Detection in body fluids
Nicotine can be quantified in blood, plasma, or urine to confirm a diagnosis of poisoning or to facilitate a medicolegal death investigation. Urinary or salivary cotinine concentrations are frequently measured for the purposes of pre-employment and health insurance medical screening programs. Careful interpretation of results is important, since passive exposure to cigarette smoke can result in significant accumulation of nicotine, followed by the appearance of its metabolites in various body fluids. Nicotine use is not regulated in competitive sports programs.

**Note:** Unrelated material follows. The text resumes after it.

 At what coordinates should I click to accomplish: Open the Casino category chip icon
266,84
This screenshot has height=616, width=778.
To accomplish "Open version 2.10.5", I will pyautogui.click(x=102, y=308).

Nicotine is named after the tobacco plant Nicotiana tabacum, which in turn is named after the French ambassador in Portugal, Jean Nicot de Villemain, who sent tobacco and seeds to Paris in 1560, presented to the French King, and who promoted their medicinal use. Smoking was believed to protect against illness, particularly the plague.
Tobacco was introduced to Europe in 1559, and by the late 17th century, it was used not only for smoking but also as an insecticide. After World War II, over 2,500 tons of nicotine insecticide were used worldwide, but by the 1980s the use of nicotine insecticide had declined below 200 tons. This was due to the availability of other insecticides that are cheaper and less harmful to mammals.
Currently, nicotine, even in the form of tobacco dust, is prohibited as a pesticide for organic farming in the United States.
In 2008, the EPA received a request, from the registrant, to cancel the registration of the last nicotine pesticide registered in the United States. This request was granted, and since 1 January 2014, this pesticide has not been available for sale.
Nicotine was first isolated from the tobacco plant in 1828 by physician Wilhelm Heinrich Posselt and chemist Karl Ludwig Reimann of Germany, who considered it a poison. Its chemical empirical formula was described by Melsens in 1843, its structure was discovered by Adolf Pinner and Richard Wolffenstein in 1893, and it was first synthesized by Amé Pictet and A. Rotschy in 1904.
Society and culture
The nicotine content of popular American-brand cigarettes has slowly increased over the years, and one study found that there was an average increase of 1.78% per year between the years of 1998 and 2005.
While acute/initial nicotine intake causes activation of nicotine receptors, chronic low doses of nicotine use leads to desensitisation of nicotine receptors (due to the development of tolerance) and results in an antidepressant effect, with research showing low dose nicotine patches being an effective treatment of major depressive disorder in non-smokers. However, the original research concluded that: "Nicotine patches produced short-term improvement of depression with minor side effects. Because of nicotine's high risk to health, nicotine patches are not recommended for clinical use in depression."
Though tobacco smoking is associated with an increased risk of Alzheimer's disease, there is evidence that nicotine itself has the potential to prevent and treat Alzheimer's disease.
Research into nicotine's most predominant metabolite, cotinine, suggests that some of nicotine's psychoactive effects are mediated by cotinine.
Little research is available in humans but animal research suggests there is potential benefit from nicotine in Parkinson's disease.
There is tentative evidence that nicotinamides may improve depression.